How about this for generic code to define a bunch of kinds of hashtables, each with a constant-size array key?

static inline array_hash(const char *a, int n) {
  khint_t h = 0;
  while (n--) { h = (h << 5) - h + (khint_t)*a++; }
  return h;
}

#define ARRAY_TABLE_INIT(name, size, khval_t)                        \
  static inline hash_##name##_at(const char *a)  { array_hash(a, size); } \
  static inline equal_##name##_at(const char *a, const char *b) { return memcmp(a, b, 16) == 0; } \
  KHASH_INIT(name, const char *, khval_t, 1, hash_##name##_at, equal_##name##_at)

ARRAY_TABLE_INIT(array16, 16, char*)
ARRAY_TABLE_INIT(array32, 32, char*)
ARRAY_TABLE_INIT(array40, 40, char*)

lukego avatar Mar 12 '15 17:03 lukego

I am such a noob :-). I see that I am mixing up pointers and values here. Thanks again for the getting started tips. Looks like I should read the khash code properly.

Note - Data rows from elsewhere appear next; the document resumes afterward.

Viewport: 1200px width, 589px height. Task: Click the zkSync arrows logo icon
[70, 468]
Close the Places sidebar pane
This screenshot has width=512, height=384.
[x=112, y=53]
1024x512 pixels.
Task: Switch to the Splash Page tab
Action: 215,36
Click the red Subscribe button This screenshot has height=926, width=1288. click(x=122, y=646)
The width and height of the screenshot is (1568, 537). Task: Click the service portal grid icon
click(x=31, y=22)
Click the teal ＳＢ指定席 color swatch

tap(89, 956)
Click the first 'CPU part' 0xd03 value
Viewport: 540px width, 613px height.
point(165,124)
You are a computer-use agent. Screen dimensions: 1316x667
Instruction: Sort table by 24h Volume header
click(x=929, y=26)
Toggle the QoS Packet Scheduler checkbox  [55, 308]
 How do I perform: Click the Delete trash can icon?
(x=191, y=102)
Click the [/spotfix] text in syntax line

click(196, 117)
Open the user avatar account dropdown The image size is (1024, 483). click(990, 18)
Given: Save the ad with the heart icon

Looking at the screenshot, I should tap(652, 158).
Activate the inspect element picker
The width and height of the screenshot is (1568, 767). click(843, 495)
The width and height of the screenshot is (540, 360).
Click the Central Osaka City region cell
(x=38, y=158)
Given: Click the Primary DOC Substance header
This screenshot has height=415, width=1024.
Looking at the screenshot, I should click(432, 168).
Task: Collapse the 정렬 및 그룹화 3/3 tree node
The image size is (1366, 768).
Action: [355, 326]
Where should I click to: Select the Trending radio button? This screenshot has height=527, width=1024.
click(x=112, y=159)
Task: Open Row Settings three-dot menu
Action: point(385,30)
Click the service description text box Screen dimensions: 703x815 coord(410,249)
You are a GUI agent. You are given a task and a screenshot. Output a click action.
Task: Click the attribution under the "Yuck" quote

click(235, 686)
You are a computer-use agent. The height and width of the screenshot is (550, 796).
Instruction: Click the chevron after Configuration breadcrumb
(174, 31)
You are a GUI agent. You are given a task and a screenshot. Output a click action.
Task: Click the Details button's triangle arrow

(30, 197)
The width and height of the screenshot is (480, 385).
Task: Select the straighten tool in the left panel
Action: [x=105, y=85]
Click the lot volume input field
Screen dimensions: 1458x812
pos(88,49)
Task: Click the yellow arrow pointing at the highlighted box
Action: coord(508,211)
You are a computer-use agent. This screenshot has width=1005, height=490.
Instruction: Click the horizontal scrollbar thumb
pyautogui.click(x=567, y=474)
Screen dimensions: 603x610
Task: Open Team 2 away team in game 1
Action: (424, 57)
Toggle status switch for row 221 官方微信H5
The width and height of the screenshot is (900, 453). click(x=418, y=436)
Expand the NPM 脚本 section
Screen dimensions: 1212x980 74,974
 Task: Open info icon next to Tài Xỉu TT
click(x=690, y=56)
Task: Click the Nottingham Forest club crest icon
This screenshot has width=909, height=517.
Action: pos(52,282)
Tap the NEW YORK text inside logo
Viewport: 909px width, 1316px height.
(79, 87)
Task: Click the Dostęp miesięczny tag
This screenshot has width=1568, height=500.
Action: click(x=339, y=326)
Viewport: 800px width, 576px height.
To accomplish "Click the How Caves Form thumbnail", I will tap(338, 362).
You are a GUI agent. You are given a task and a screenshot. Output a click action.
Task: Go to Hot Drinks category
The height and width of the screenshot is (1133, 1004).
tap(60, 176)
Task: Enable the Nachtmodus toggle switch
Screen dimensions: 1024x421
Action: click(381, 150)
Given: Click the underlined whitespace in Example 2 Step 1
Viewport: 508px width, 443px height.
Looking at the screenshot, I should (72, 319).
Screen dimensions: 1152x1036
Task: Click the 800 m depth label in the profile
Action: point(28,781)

lukego avatar Mar 13 '15 05:03 lukego

Round 3!

I have made a first pass through reading khash. I am impressed! I have made a new attempt at making a library front-end that will be easy to access from LuaJIT. (The actual LuaJIT binding is still to be done.) I would be glad to have some review if anybody is inspired to do so :-) I may well still fundamentally misunderstand khash.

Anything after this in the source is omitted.